Kuhnde si resse con energia mentre scivolavano e rilassò i muscoli quando si arrestarono, riducendo le ferite. La sua mantide era ustionata e aveva perso le ali e una grande parte del carapace. Le sue interiora erano sparse lungo la montagna. La fenice era vicina a un macigno, col ventre rivolto verso l'alto, e una delle sue ali era chiaramente spezzata. Il possente uccello non era in grado di rimettersi in posizione. Kuhnde si volse verso la mantide. Si avvicinò al morente compagno degli ultimi venti anni. La mantide, incapace di comprendere la situazione, colpì Kuhnde con gli stessi movimenti del capo utilizzati tante volte in battaglia, cercando di ucciderlo.

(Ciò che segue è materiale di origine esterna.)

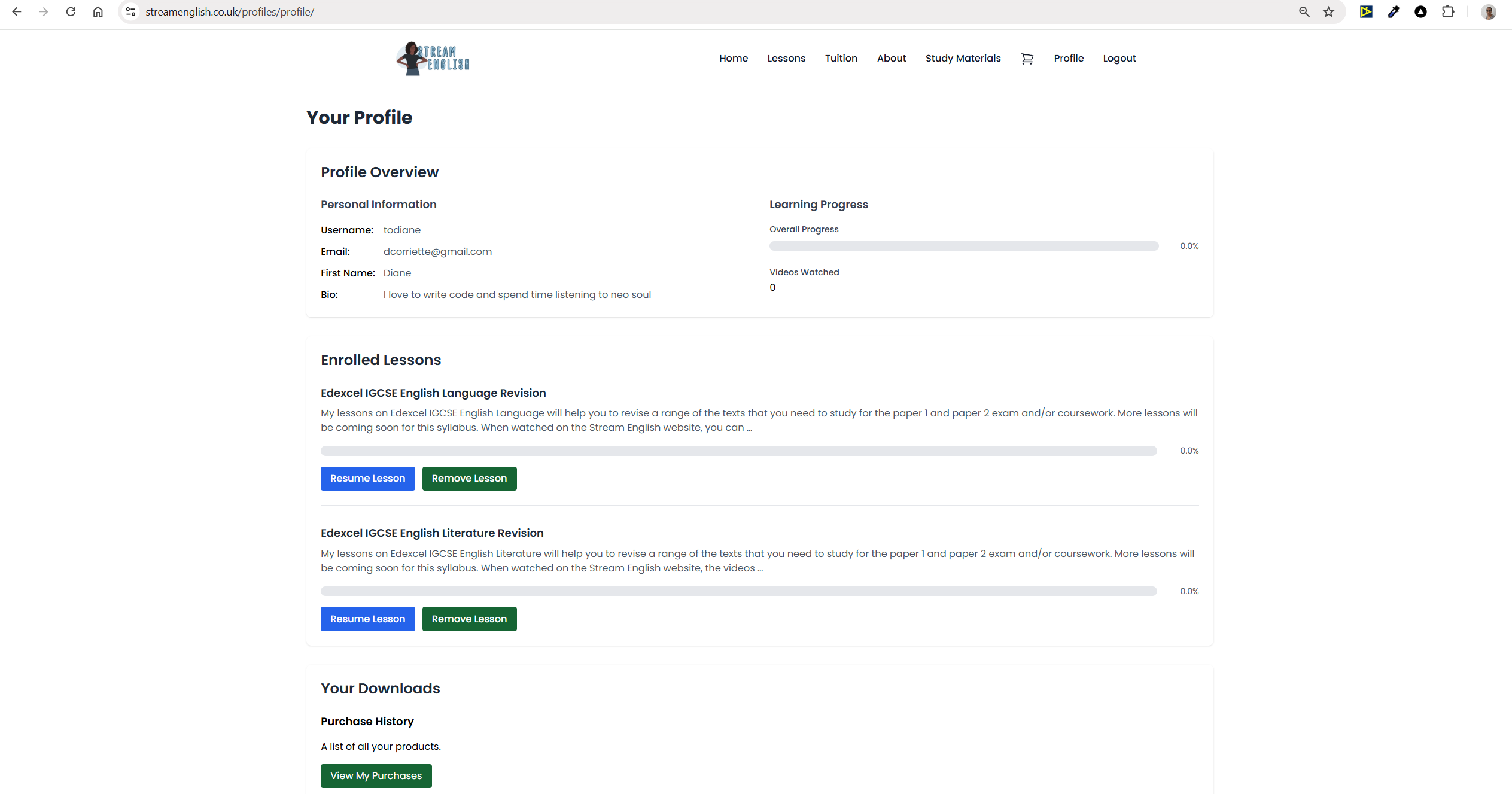The image size is (1512, 794).
Task: Go back with browser back arrow
Action: tap(17, 12)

Kuhnde non prese sul personale questo attacco. Era stato addestrato per non farlo. Nonostante l'acuto dolore alla spalla, sollevò la sua lancia. Con un rapido e preciso movimento, Kuhnde trafisse la testa della mantide per porre fine alle sue sofferenze; le mandibole della creatura continuarono a cercare di afferrare la preda umana per alcuni secondi. Kuhnde si voltò verso la fenice. Sebbene fosse ferita, era ancora una minaccia per il monastero, e ucciderla l'avrebbe solo fatta rinascere più forte.

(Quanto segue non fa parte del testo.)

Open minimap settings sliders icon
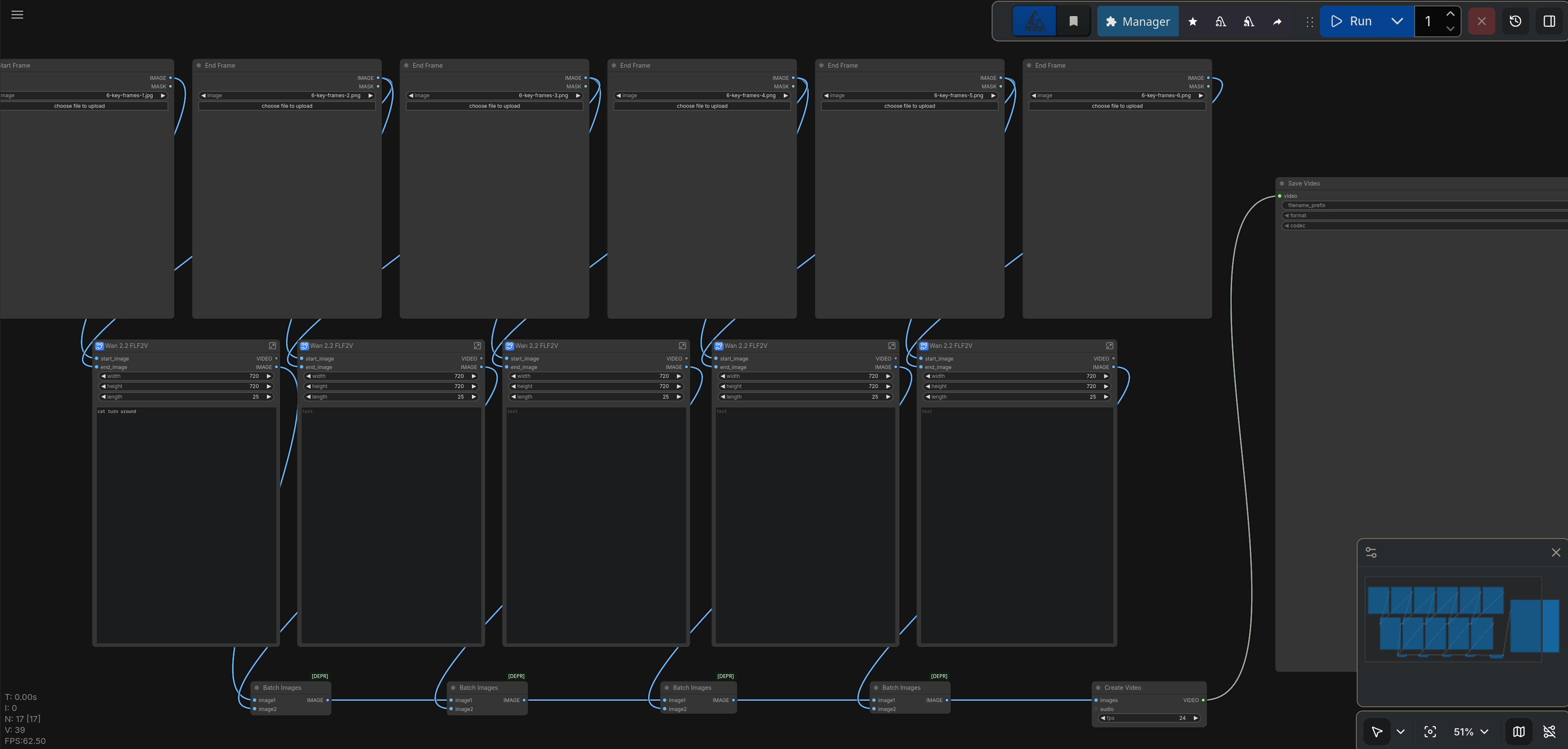This screenshot has width=1568, height=749. (1371, 552)

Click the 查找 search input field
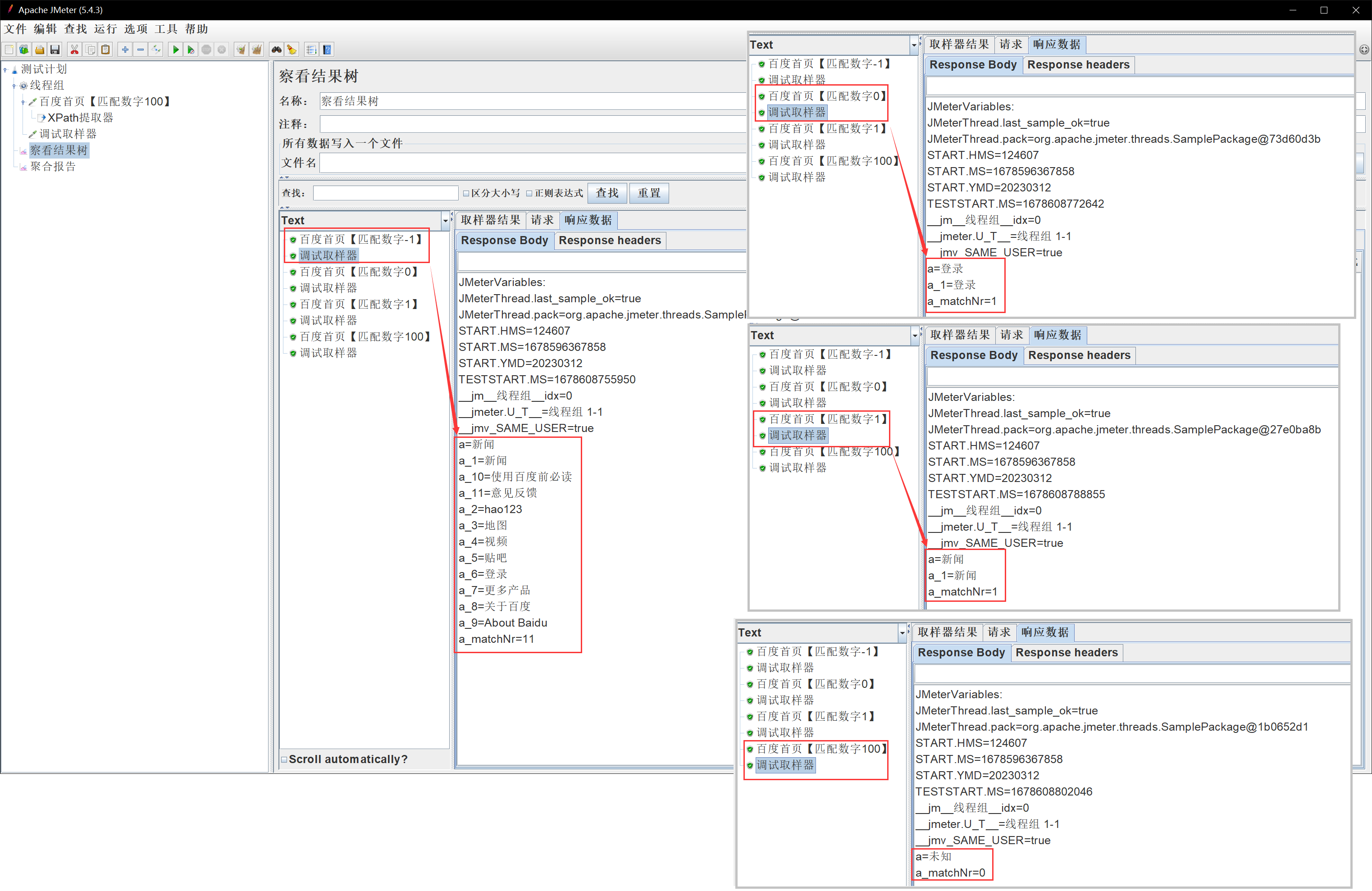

Kuhnde fece appello alla conoscenza, agli addestramenti e ad anni di disciplina e iniziò un nuovo cammino. Si avvicinò all'uccello e lo aiutò a raddrizzarsi con la lancia. L'uccello cercò di aggredirlo, ma lui gli colpì il becco con l'asta della sua lancia. L'uccello venne stordito e poi si infiammò per la rabbia. Kuhnde lo colpì di nuovo sul becco. Gracchiò, più per il dolore che per la rabbia. Kuhnde aveva imparato molto dalla sua vita da cavalcamantidi, ma era stato addestrato per cavalcare una mantide specifica. Non aveva imparato come domare una fenice ma sapeva che, con il tempo, avrebbe scoperto il modo. Anche se ci fossero voluti altri vent'anni.